Exercícios propostos ->
a. No texto sobre os chocolates Garoto, reescreva em forma de lista o parágrafo que começa com "Quando vi o ovo de páscoa", preservando seus fatos principais.
b. Prossiga o texto sobre os chocolates Garoto a partir do ponto em que ele termina.

Texto extraído ->

####

A páscoa evangélica da Chocolates Garoto

Pode-se dizer, sem medo de errar, que os chocolates Garoto fazem parte da infância de quase todos os brasileiros, e em todas as gerações que vivem atualmente. Afinal, a Garoto já tem mais de 80 anos. Pode-se dizer também que a Garoto tem um certo valor afetivo para o Brasil.
O paladar e, mais especialmente, o olfato, são sentidos que estão intimamente ligados às nossas memórias afetivas. Alguns de vocês, ao sentir o cheiro de algum desses produtos, possivelmente lembram de bons momentos na infância, especialmente na páscoa: um ritual benigno, baseado em parte na torrente de serotonina que o triptofano do chocolate nos dá, que já se secularizou há muito tempo.
Quando vi o ovo de páscoa do personagem cristão “Smilingüido” (que preservou o trema em seu nome pela intervenção divina), produzido pela Garoto, fiquei preocupado. Primeiro, porque pensava que a Garoto fosse uma empresa laica, secular, preocupada em nos satisfazer pelo paladar e não pela fé. Em segundo lugar, pela natureza da mensagem impressa na embalagem do produto.
O copo que vinha de brinde no ovo de páscoa diz “minha alegria não depende das circunstâncias mas do amor do meu criador”. Posso ser chamado de exagerado, mas ensinar a crianças esse estoicismo destacado da realidade e conformista, de que a alegria não depende do estado das coisas do mundo (e como as moldamos para melhorar), não é adequado.

####

[Itens listados em um conjunto de dados]
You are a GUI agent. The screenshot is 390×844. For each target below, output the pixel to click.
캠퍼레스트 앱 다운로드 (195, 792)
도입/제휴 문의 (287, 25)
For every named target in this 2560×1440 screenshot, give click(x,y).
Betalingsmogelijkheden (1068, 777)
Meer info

####

Respostas por tarefa ->
a.
- Objeto da preocupação: o ovo de páscoa do personagem cristão "Smilingüido", produzido pela Garoto.
- Primeiro motivo: a impressão de que a Garoto fosse uma empresa laica e secular, voltada a satisfazer pelo paladar, e não pela fé.
- Segundo motivo: a natureza da mensagem impressa na embalagem do produto.

b.
Tenho brincado que parte da comunidade evangélica (inclua-se a Renovação Carismática Católica aqui) parece ter inveja do mundo secular, e por isso precisa criar cópia de tudo: rock gospel, acarajé gospel, até sex shop gospel já lançaram. Só existe um nome para essa tentativa de se apropriar de tudo o que há de bom no mundo, fazendo sua própria versão “purificada”: fundamentalismo.

Posso compreender que a Chocolates Garoto queira lucrar surfando na onda proselitista do movimento evangélico e católico. Mas, enquanto cresce o ressentimento de setores mais progressistas da população com os doutrinadores de crianças, creio que não é pequeno o preço que se paga por associar a imagem de uma empresa tradicional e até então aparentemente laica ao absolutismo moral e ao substituicionismo social de certos grupos.

P.S.: Curiosamente, o personagem Pildas, da turma do Smilingüido, estava ausente na embalagem do produto. Pildas é uma formiga “negra”: tem lábios grossos e antenas crespas, e lembra bastante o modo como os negros eram retratados em desenhos antigos (vide aqui: http://www.youtube.com/watch?v=gH4ivOyO0PQ) que hoje são considerados inapropriados. A dona do Smilinguido, a editora Luz e Vida, chegou a fazer um boneco do personagem.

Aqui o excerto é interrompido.